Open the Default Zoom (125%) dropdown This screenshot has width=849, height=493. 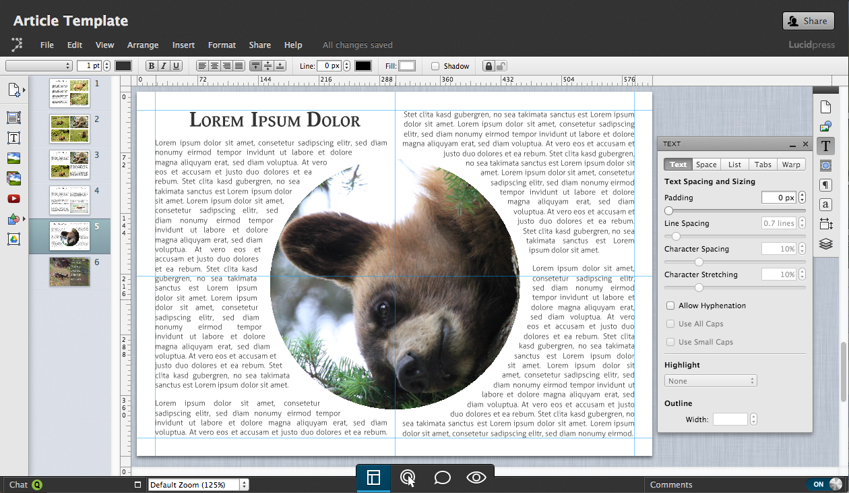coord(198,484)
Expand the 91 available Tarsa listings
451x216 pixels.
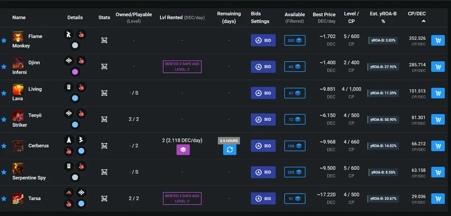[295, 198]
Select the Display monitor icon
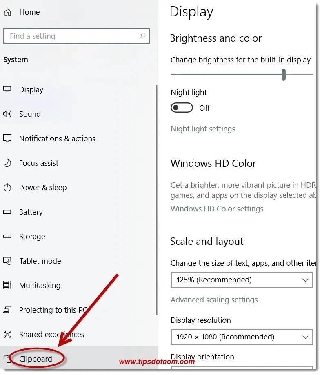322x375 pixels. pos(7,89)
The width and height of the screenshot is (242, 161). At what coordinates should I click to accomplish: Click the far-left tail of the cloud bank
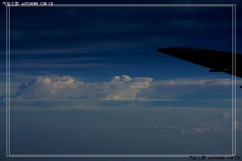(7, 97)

══════════════════════════════

Only the lines from the one that holds "The width and" through the final line of the material should be reproduced, word for word, with the pictures omitted.

**Completed task**.
The width and height of the screenshot is (242, 161). At what coordinates should I click to accomplish: Click the far-left tail of the cloud bank
(7, 97)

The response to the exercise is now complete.